While the IRA helped bolster the number of domestic battery manufacturing plants, planned for the U.S., there’s still a long way to go to get those plants online. There’s also the issue of the raw materials used to make these batteries. According to the South China Morning Post, China exported $475.7 million worth of non-lithium ion batteries to the US in 2022, and in 2023, that figure rose by 32% to $627.8 million. China also exported $10.1 billion in lithium-ion EV batteries to the US in 2022 and $13.5 billion in 2023. Chinese-owned CATL is the biggest EV battery manufacturer in the world, with 34% of the market, followed closely by LG. The top three battery manufacturers in the world are Chinese-owned, according to Visual Capitalist.
Lithium-ion and non-lithium-ion batteries are in nearly everything we consume today–from electric vehicles to our cell phones. The significant increase in tariff could impact everything from supply to the cost of these items.
Biden has also targeted electric vehicles in the latest tariff hikes, raising import tariffs from 25% to 102%. Here in the U.S. we have no Chinese EVs, but companies like BYD (which stands for Build Your Dreams), have U.S. automakers worried because they’ve been able to build a $11,000 EV at a very high quality.

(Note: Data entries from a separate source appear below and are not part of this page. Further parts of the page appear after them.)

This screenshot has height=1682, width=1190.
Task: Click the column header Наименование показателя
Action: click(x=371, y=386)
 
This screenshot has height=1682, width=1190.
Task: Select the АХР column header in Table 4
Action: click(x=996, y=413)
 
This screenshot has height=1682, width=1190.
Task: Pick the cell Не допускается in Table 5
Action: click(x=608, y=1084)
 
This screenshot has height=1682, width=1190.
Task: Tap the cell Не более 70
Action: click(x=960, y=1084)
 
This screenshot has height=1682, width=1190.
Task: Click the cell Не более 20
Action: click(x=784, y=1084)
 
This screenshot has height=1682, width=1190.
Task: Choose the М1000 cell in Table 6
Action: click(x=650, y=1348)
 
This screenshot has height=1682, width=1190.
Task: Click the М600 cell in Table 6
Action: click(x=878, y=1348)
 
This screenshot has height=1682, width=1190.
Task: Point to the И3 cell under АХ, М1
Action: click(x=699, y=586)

Two weeks ago, the first Chinese-owned EV company, Zeekr, debuted an impressive IPO on the U.S. Stock exchange, which raised questions about whether or not the surge in investor interest could help bolster America’s demand for cheap Chinese EVs. For the story I reported for The Observer, I spoke to Sam Fiorani, vice president of global vehicle forecasting at AutoForecast Solutions, who said that the new tariffs are largely a ban on Chinese EVs in the us, but it won’t stop these companies from trying to get into the U.S. market.
“These companies are expanding globally. We're going to see BYD in Mexico, in South America, in Africa in Southeast Asia, and we're going to see all the other EV and non-EV manufacturers in China expanding into those realms now.” Fiorani told me for my story. “Just closing one door is just going to push them into another.” To his point, BYD is planning to open a plant in Mexico as a way to skirt the tariffs. It will remain to be seen if that works.
While there aren’t that many climate startups in the EV space, the impact of these kinds of tariffs could be significant for the rapid development and adoption of new, more affordable EVs.There are currently no affordable EVs on the market priced under $30,000.
While keeping Chinese EVs out of the U.S. market makes sense from a number of perspectives (data collection, anti-trade practices, and human rights issues included), it also takes the pressure off U.S. manufacturers to quickly bring affordable EVs to the market.
The newly announced tariffs by President Biden on Chinese imports, targeting solar panels, EVs, semiconductors, and batteries, aim to protect American jobs and industries from unfair Chinese trade practices. While they may boost domestic manufacturing and align with the incentives provided by the Inflation Reduction Act (IRA), they also increase operational costs for smaller firms, potentially hindering their growth and scalability. The balance between fostering domestic industry and managing increased costs will be critical for the continued growth and adoption of climate technologies in the US.